Le ministre de l'Intérieur français, Laurent Nuñez, se déplace en Algérie lundi et mardi prochains pour discuter de questions délicates qui affectent les relations bilatérales. Parmi ces sujets, le cas de Christophe Gleizes, un journaliste sportif arrêté en mai 2024, ainsi que l'admission des ressortissants algériens sous Obstacle à l'Admission en France (OQTF) et des questions de lutte contre le terrorisme.
Ce voyage, attendu depuis plusieurs mois, a été confirmé par l'entourage du ministre jeudi dernier. Laurent Nuñez et son homologue algérien se sont entretenus par téléphone pour préparer cette visite, qui pourrait marquer un signe de dégel dans les relations entre les deux pays, après une série de tensions diplomatiques.
Récemment, Nuñez a exprimé qu'il avait reçu une invitation de son homologue algérien et qu'il était prêt à répondre positivement. Sur BFMTV, il a mentionné le retour des échanges sécuritaires, précisant l'importance de discuter des réadmissions, de la lutte contre le terrorisme et du narcotrafic.

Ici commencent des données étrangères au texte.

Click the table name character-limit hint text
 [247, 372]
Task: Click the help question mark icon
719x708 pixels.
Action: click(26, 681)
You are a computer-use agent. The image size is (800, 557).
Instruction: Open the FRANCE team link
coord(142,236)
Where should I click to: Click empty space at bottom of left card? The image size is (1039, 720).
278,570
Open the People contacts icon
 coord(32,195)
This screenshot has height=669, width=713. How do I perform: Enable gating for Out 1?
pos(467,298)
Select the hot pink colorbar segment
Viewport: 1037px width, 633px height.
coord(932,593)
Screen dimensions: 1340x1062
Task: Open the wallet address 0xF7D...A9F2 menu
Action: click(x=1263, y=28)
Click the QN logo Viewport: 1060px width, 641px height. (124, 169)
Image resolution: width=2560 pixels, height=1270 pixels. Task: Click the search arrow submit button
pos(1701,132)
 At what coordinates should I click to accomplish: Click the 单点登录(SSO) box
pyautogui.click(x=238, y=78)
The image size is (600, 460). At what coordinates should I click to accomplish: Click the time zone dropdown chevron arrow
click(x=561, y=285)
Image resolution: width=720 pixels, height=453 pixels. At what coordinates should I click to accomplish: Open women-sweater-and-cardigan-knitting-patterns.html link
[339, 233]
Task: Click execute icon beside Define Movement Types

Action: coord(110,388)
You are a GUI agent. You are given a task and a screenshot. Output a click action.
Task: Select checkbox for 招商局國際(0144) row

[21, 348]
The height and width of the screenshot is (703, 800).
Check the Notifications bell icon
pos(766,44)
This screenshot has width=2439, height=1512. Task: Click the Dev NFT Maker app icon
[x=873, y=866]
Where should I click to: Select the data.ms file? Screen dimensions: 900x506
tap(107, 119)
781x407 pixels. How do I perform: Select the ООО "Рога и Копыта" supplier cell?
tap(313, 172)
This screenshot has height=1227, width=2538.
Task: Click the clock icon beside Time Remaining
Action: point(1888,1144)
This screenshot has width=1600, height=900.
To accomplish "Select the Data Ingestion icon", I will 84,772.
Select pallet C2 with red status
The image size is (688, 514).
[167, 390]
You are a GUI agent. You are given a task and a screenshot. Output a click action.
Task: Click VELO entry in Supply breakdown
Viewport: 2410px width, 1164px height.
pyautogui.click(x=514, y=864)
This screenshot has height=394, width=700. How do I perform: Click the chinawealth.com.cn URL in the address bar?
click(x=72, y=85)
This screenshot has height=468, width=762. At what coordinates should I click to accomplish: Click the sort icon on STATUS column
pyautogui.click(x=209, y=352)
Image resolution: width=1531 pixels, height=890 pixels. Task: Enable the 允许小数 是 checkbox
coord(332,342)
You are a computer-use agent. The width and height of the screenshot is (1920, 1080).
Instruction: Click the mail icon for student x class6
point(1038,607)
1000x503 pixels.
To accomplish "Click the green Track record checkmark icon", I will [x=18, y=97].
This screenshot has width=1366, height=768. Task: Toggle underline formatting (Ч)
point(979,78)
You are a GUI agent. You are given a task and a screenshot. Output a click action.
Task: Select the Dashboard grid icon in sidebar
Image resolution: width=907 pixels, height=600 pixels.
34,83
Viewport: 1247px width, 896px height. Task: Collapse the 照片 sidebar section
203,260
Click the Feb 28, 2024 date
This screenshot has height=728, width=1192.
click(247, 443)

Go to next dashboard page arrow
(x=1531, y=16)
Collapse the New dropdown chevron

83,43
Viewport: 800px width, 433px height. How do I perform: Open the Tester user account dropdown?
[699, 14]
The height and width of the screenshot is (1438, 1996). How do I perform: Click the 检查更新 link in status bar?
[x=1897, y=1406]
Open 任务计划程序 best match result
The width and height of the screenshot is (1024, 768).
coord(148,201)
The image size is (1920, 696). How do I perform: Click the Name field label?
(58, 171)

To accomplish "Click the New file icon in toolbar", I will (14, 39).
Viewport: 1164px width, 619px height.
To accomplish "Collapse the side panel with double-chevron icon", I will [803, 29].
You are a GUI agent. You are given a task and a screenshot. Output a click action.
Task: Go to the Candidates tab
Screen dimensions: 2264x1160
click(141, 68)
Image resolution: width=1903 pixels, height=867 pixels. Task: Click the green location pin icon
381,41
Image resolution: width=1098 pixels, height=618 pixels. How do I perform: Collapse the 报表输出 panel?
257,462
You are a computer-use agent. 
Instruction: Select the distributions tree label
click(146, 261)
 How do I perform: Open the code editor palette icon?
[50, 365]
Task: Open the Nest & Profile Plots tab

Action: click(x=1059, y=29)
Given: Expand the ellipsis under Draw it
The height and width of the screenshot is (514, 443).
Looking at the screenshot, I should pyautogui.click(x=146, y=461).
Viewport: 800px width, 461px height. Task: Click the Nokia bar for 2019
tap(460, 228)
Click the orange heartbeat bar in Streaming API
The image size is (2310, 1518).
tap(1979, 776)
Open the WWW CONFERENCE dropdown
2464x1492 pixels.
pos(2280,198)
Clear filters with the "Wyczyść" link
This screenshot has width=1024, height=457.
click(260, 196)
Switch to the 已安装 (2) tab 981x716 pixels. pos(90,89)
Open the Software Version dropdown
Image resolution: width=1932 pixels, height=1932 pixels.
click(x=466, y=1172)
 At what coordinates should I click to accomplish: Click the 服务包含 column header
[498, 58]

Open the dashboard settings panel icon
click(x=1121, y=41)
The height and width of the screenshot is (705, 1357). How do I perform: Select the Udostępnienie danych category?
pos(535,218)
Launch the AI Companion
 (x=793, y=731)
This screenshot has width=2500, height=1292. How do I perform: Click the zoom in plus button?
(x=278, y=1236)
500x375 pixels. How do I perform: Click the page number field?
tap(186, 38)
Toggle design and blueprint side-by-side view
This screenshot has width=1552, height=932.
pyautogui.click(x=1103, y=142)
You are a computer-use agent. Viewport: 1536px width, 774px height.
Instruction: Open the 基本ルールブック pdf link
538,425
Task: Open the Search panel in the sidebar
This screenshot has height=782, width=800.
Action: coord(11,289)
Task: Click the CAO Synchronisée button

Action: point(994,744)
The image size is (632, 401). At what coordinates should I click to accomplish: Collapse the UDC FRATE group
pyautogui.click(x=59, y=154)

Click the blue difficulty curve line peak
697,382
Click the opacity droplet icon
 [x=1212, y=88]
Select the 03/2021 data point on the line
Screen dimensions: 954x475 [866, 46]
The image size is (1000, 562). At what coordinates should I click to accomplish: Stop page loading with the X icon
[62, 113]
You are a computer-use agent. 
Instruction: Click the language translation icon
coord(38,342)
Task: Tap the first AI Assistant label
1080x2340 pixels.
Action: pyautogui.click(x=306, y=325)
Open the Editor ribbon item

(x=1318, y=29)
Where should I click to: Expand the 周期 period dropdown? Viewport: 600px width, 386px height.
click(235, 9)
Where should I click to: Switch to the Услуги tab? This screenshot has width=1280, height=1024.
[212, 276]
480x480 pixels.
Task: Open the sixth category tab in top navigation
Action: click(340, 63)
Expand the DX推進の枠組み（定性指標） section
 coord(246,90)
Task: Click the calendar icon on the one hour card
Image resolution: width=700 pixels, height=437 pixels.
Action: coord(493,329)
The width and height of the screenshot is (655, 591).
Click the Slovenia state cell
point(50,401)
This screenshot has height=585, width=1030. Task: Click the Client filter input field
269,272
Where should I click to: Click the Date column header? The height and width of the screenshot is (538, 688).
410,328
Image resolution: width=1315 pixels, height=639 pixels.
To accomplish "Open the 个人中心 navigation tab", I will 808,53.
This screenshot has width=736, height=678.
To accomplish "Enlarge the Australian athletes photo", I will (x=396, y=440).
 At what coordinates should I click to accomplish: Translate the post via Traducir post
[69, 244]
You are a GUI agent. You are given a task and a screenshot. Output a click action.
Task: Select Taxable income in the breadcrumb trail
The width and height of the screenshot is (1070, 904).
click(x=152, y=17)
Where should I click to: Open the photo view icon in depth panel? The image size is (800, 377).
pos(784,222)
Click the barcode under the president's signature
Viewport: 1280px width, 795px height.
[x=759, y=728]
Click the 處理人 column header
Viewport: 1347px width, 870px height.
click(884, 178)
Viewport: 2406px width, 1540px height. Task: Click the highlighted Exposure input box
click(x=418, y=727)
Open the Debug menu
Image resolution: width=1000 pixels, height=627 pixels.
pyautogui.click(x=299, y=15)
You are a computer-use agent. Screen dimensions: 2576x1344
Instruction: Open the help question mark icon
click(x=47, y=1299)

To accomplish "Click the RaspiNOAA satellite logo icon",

Au début du mois de février, le ministre avait déclaré espérer une réaction d'Alger aux demandes françaises concernant le retour des ressortissants algériens en situation irrégulière, ainsi que sur le cas de Christophe Gleizes, qui préparait un article sur la JS Kabylie d'Algérie lorsque son arrestation a eu lieu.
Des tensions persistantes entre la France et l’Algérie
Les relations entre Paris et Alger ont connu une forte dégradation depuis l'été 2024, notamment à cause de la reconnaissance par la France de la souveraineté marocaine sur le Sahara occidental, provoquant des tensions qui se sont multipliées depuis deux ans. Des événements tels que l'enlèvement d'un influenceur algérien ou l'expulsion d'agents consulaires français à Alger n'ont fait qu'approfondir ce fossé.
Laurent Nuñez et son homologue, Saïd Sayoud, aborderont également des questions comme l'admission des ressortissants algériens sous OQTF et les demandes d'extradition formulées par Alger. Sabrina Sebaihi, députée écologiste, a récemment affirmé à l'AFP qu'elle percevait des signaux positifs émergents des deux côtés, citant les échanges sécuritaires en cours et le transfert de Gleizes à Alger comme des indications d'un potentiel rapprochement.
Un précédent historique
Ce déplacement est le premier d'un ministre de l'Intérieur en Algérie depuis la visite de Gérald Darmanin fin 2022, et il fait suite à des tensions marquées sous la direction de son successeur, Bruno Retailleau. L'ancienne ministre Ségolène Royal a également récemment visité le pays, plaçant le cas de Gleizes et les relations bilatérales au centre de ses discussions avec le président algérien, Abdelmadjid Tebboune, appelant à une reconstruction des liens entre les deux nations.